Written problem:
Extend the article on the album Late Night Tales: Friendly Fires, picking up right after its last sentence.
━━━ Selection ━━━
Compilation album by Friendly Fires
- Released: 5 November 2012
- Genres: Electronic, pop
- Length: 1:13:51
- Label: Night Time Stories
- Producers: Ed MacFarlane, Edd Gibson, Jack Savidge
- Compilers: Ed MacFarlane, Edd Gibson, Jack Savidge

Friendly Fires chronology
| Pala (2011) | Late Night Tales: Friendly Fires (2012) |  |

Late Night Tales chronology
| Late Night Tales: Metronomy (2011) | Late Night Tales: Friendly Fires (2012) | Late Night Tales Presents After Dark (2013) |

= Late Night Tales: Friendly Fires =

Late Night Tales: Friendly Fires is a mix album compiled by Friendly Fires, released on 5 November 2012. It is the thirtieth album in the Late Night Tales series.
━━━ Recorded data ━━━
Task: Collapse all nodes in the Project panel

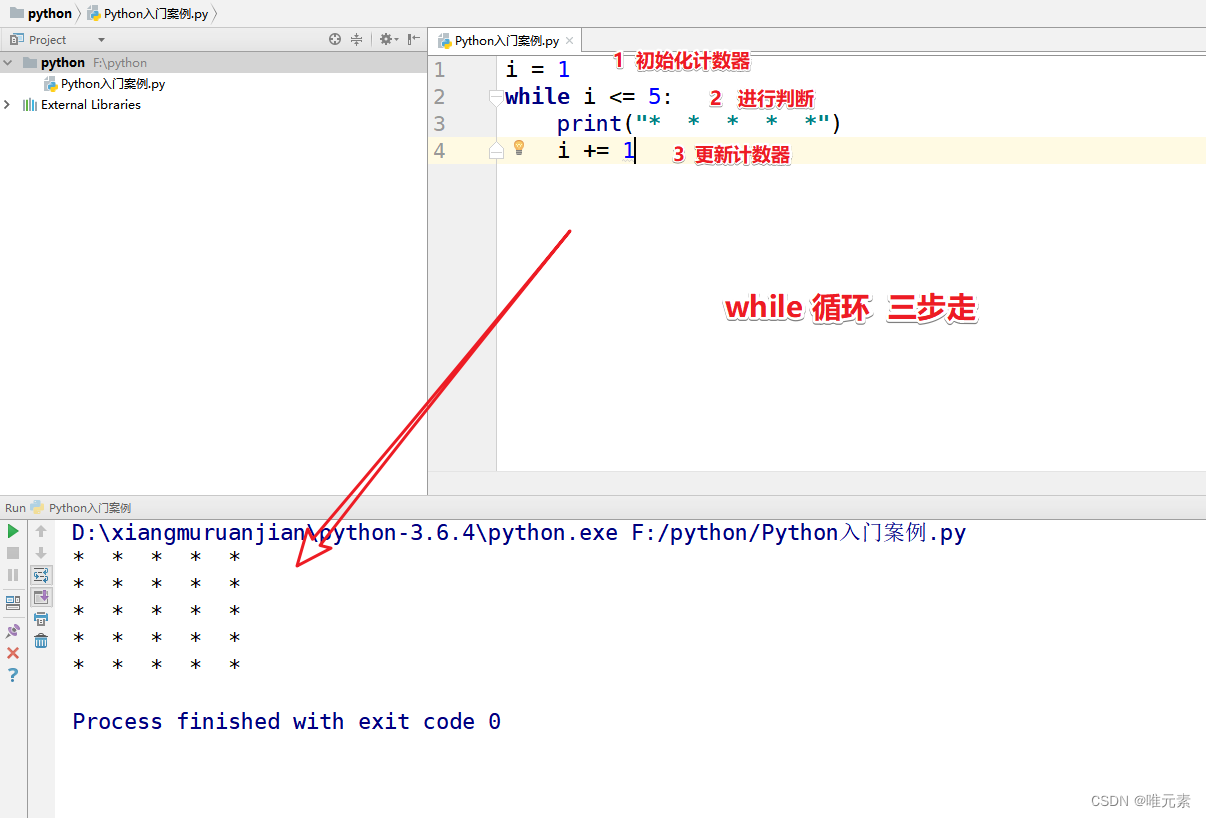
━━━
Response below:
"...the perfect prescription of head, heart and footwork that defines ideal participants for constructing Late Night Tales"

Their compilation features tracks from artists such as SBTRKT, Bibio, Cocteau Twins, Laurel Halo and Stereolab. It also features an exclusive Friendly Fires' cover of Eberhard Schoener + Sting's song "Why Don't You Answer?" off the 1978 album Flashback.

==History==
In November 2012, a music video was released for Friendly Fires' cover "Why Don't You Answer?", directed by Fred Rowson for Colonel Blimp. It was premiered on The Guardians new music blog.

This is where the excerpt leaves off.